Davalı …Ş. vekili cevap dilekçesinde özet olarak; Hiçbir suretle davayı kabul anlamına gelmemekle birlikte; davaya konu kazaya karışan … plaka sayılı aracı müvekkili … nezdinde … numaralı Trafik Sigorta Poliçesi Karayolu Motorlu Araçlar Zorunlu Mali Sorumluluk Sigorta Poliçesi ile sigortalı olduğunu, müvekkilinin sorumluluğunun poliçe limiti ile sınırlı olup sigortalı araç sürücüsünün kusuru oranında ve zarar nispetinde olduğunu, davacı tarafın tazminat talebi üzerine uzman aktüerlerden alınan aktüer raporu sonucunda davacıya 30.10.2014 tarihinde 40.522.05 TL sakatlık tazminatı ödemesi yapıldığını, müvekkilinin bu ödeme ile sorumluluğu yerine getirdiğini, müvekkili şirket tarafından yapılan ödemenin güncelleştirilmesinin gerektiğini, davacı vekilinin davaya konu trafik kazası nedeniyle müvekkilinin vücudunda sürekli sakatlık oluştuğu iddiasının kabulü mümkün olmadığını, bu hususun ayrıca sağlık kurulu raporları da yönetmeliğe uygun olarak düzenlensinin gerektiğini, olay tarihi 27.05.2014 olup , 12 ay sakatlığın kalıcı ve stabil olması şartı saglanmadığını, bu nedenle müvekkilinden maluliyet tazminatı istenemeyeceğini, davacının müvekkili şirketten bakıcı gideri, tedavi gideri ve iş göremezlik tazminatı talep etmesinin haksız ve hukuka aykırı olduğundan reddinin gerektiğini, tedavi giderlerinden ve bakıcı giderlerinden, iş göremezlik tazminatından müvekkilinin sorumlu tutulamayacağını, davacının olay tarihinden itibaren ticari faiz talep etmesinin hukuka aykırı olduğunu belirterek; davanın reddine, yargılama giderleri ile ücreti vekaletin davacıya yükletilmesine karar verilmesini talep ve beyan etmiştir.

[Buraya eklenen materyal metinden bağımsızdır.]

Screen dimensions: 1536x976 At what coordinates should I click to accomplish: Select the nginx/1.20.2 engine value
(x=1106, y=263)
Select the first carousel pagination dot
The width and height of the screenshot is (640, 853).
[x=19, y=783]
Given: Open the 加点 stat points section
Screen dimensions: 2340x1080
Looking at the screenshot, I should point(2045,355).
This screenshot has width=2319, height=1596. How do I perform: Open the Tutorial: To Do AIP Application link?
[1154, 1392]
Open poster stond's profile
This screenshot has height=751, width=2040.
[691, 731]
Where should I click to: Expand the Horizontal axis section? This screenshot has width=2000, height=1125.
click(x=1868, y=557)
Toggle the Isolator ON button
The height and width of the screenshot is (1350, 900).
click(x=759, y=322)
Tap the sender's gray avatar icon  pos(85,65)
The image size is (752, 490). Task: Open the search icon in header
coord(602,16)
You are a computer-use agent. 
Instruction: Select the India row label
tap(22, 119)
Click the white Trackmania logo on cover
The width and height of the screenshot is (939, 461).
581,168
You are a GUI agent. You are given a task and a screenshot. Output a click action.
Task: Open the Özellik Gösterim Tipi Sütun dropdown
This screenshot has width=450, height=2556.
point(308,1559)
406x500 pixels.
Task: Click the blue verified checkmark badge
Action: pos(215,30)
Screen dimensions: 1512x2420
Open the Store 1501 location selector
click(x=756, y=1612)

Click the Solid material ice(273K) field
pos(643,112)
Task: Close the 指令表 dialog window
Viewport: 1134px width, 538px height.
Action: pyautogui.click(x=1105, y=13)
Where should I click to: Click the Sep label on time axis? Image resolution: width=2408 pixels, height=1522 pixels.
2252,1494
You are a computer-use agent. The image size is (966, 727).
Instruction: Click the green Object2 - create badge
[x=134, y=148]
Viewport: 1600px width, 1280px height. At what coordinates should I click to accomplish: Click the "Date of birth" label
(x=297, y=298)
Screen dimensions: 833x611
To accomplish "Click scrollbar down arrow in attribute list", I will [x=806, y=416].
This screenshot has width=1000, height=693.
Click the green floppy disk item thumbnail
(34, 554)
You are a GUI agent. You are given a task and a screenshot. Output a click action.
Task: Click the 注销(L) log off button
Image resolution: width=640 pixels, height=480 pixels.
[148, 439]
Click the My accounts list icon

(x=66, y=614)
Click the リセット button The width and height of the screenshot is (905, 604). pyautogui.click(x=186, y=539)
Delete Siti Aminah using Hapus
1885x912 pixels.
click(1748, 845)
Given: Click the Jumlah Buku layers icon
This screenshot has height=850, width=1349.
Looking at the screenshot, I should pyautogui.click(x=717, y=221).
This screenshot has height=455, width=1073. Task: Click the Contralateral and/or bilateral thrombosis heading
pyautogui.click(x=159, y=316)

Davalı … cevap dilekçesinde özet olarak; dava konusu trafik kazasına sebep olanın kendisi olmadığını, kusurun … plaka sayılı motoru satmış olduğu sürücü …’ta olduğunu, kendisine ilişkin tazminat taleplerinin hiçbir yasal dayanağı bulunmadığını belirterek; davanın reddine karar verilmesini talep ve beyan etmiştir.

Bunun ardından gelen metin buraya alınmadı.